(begin)

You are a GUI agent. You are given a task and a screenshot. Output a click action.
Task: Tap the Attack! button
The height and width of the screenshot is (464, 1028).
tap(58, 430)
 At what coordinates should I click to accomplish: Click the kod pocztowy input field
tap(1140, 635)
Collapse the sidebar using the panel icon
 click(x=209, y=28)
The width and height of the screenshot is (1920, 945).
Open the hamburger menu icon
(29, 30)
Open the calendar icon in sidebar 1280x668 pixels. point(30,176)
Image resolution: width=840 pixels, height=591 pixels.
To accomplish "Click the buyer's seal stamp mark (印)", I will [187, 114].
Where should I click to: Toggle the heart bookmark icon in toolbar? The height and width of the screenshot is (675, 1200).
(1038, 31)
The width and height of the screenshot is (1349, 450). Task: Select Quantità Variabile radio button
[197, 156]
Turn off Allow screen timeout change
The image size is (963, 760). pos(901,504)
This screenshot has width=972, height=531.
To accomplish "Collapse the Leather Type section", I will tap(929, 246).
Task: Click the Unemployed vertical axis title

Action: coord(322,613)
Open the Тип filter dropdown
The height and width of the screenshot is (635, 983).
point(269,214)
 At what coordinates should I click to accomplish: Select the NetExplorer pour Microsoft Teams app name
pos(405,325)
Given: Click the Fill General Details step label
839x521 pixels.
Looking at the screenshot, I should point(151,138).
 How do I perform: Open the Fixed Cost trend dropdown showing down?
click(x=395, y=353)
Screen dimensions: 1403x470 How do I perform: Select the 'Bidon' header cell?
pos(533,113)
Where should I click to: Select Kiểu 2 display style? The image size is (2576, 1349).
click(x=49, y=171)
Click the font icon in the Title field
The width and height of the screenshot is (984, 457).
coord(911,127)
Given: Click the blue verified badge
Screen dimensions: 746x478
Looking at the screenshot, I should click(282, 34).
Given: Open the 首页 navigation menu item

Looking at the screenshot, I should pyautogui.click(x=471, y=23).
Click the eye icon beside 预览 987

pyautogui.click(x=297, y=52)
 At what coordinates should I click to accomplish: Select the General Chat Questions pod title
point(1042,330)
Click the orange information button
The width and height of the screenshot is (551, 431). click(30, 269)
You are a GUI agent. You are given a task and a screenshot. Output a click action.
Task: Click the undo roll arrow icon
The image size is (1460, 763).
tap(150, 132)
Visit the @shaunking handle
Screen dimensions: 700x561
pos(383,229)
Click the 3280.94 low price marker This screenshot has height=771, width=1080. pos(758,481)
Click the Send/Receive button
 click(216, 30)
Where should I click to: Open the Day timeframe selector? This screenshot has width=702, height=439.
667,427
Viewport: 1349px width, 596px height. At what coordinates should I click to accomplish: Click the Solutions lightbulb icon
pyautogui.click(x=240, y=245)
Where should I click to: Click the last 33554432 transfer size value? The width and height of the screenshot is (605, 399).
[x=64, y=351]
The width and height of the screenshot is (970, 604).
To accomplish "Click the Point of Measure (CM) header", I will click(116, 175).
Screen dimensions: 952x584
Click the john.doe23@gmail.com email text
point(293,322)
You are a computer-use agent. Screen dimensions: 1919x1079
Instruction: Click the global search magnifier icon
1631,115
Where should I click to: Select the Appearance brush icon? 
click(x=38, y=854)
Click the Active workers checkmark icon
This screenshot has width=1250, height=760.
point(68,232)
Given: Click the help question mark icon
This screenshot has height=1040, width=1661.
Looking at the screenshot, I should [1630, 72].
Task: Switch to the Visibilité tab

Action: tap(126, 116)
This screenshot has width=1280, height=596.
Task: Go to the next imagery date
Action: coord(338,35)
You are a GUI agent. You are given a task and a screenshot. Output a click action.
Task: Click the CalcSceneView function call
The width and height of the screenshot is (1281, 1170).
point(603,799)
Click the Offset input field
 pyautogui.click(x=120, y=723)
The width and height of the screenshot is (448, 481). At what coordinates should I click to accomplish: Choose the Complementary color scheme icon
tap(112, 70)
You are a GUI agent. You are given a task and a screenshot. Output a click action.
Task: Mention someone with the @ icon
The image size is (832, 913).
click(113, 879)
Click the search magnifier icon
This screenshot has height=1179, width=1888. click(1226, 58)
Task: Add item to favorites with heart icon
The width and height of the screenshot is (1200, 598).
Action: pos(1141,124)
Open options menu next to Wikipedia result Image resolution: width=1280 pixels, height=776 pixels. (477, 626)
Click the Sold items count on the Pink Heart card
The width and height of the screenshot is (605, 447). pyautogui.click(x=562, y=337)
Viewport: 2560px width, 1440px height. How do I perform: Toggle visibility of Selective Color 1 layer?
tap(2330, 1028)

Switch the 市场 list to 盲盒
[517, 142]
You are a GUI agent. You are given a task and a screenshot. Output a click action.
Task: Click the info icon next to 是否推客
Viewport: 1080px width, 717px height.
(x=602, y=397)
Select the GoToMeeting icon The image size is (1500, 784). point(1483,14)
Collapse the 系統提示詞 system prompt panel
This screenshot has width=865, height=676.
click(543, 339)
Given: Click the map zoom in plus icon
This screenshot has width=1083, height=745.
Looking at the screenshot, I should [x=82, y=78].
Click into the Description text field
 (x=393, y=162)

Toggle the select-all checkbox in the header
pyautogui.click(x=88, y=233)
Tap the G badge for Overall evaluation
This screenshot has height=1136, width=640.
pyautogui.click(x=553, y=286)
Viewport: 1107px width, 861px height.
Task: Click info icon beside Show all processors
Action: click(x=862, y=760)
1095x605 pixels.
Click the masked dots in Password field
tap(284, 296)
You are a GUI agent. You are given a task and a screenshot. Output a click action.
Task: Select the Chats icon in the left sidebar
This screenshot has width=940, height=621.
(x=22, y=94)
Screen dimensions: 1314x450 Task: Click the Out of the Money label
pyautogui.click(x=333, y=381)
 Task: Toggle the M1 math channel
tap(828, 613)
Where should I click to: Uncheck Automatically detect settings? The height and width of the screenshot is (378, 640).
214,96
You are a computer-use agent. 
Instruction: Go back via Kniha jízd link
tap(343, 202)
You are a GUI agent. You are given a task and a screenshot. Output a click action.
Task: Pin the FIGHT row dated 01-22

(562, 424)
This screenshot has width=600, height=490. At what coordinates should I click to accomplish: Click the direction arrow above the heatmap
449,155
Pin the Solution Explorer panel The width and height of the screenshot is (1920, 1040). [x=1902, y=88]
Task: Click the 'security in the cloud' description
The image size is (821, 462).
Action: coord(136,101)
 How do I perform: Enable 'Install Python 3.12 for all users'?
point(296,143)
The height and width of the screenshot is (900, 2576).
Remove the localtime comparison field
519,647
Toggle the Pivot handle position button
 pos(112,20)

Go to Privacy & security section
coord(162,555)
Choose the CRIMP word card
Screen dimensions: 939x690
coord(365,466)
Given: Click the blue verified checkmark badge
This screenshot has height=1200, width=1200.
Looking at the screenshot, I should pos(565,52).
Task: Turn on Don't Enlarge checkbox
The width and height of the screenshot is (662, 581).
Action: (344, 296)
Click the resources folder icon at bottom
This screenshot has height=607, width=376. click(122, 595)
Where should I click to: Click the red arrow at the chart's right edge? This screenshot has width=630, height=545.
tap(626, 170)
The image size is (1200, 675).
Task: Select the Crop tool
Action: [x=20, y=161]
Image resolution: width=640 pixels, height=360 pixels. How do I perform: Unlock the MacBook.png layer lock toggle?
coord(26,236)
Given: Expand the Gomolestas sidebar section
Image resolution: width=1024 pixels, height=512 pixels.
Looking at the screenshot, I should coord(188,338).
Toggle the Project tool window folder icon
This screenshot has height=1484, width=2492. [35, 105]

(end)

* Stated goal
Pick out every line in the entries above that contains the word "handle", matching case exactly, and copy each one.

* Response to the exercise
Visit the @shaunking handle
Toggle the Pivot handle position button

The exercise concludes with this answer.